Joseph E Schwartzberg
South Asia, especially India, has been my passion since my first visit to the region in 1955. Southeast Asia provides an important, but secondary, scholarly focus. There is no aspect of the human geography of those two regions that is not of interest to me; and my publications reflect that breadth of concern. They include works relating to subjects such as economic and social development, the geography of caste, folk regions, and the evolving political map. For nearly fifteen years, I and numerous collaborators, mainly historians, worked to produce A Historical Atlas of South Asia, which was originally published in 1978 and reissued in an updated edition in 1992. The joy to me of regional specialization comes largely from the opportunity it provides for field research and for interaction, not only with geographers, but also, largely through the Association for Asian Studies, with scholars in other social science and humanistic disciplines who share my interests.
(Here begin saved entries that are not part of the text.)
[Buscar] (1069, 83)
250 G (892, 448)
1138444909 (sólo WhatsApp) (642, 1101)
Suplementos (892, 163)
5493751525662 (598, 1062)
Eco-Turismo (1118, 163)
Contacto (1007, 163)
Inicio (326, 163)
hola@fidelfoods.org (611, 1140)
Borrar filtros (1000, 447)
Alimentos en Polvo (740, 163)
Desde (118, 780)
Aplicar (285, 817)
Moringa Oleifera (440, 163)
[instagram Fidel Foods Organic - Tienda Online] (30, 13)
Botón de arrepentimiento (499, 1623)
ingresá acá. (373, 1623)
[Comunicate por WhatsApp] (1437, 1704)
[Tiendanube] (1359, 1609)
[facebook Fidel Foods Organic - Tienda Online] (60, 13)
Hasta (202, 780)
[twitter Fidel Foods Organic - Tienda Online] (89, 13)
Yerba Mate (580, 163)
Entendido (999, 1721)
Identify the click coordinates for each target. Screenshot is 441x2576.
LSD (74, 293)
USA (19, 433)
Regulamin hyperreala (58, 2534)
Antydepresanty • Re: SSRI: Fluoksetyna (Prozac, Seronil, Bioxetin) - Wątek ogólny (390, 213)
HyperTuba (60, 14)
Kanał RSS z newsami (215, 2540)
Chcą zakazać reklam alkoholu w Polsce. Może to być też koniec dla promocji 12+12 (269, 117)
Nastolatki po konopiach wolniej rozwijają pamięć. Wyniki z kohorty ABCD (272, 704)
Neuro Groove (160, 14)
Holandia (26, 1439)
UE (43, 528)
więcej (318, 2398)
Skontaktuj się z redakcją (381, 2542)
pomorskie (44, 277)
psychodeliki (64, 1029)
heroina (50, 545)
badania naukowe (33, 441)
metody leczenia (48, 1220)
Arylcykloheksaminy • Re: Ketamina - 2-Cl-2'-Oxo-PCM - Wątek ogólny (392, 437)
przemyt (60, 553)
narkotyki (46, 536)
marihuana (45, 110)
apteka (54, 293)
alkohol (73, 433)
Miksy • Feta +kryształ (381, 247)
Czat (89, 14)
For more than a decade I was one among many scholars working on a multi-volume History of Cartography. My own responsibility was to document the indigenous cartography of South Asia, Southeast Asia, and the Himalayan region and Tibet, all of which is discussed in great detail in Volume II, Books One and Two. This project entailed extensive field research to uncover original cartographic artifacts in the areas in questions (alas, excluding Tibet) and in archives and museums in Europe and America. In addition to my interests in historical cartography and the history of cartography, I have a keen interest in map design and graphics in general.
I attach great importance to wedding my concerns as a scholar to my sense of being a World Citizen. This has a significant impact on the way I teach all of my courses, and is also reflected in certain of my publications; in my commitment to Minnesota Studies in International Development (MSID), a program that sends students to six Third World countries (including India) to serve as interns with grassroots development agencies; in my involvement with University's Institute of Global Studies; and in a variety of extra-curricular activities. Although I recognize the necessity for a diversity of approaches to our discipline, I believe that geographers should make greater efforts than they presently do to make themselves useful to society and to bring their unique perspective to bear in communicating with others in regard to important world, regional, and local problems. Our contacts should extend not merely to scholars in other disciplines, but to decision-makers in public affairs and business, and to the general public as well. In keeping with these concerns I have been trying since 1993 to promote a resolution of the Kashmir dispute, largely through the Kashmir Study Group, comprising a number of retired diplomats, three members of Congress, and some senior academic specialists on South Asia.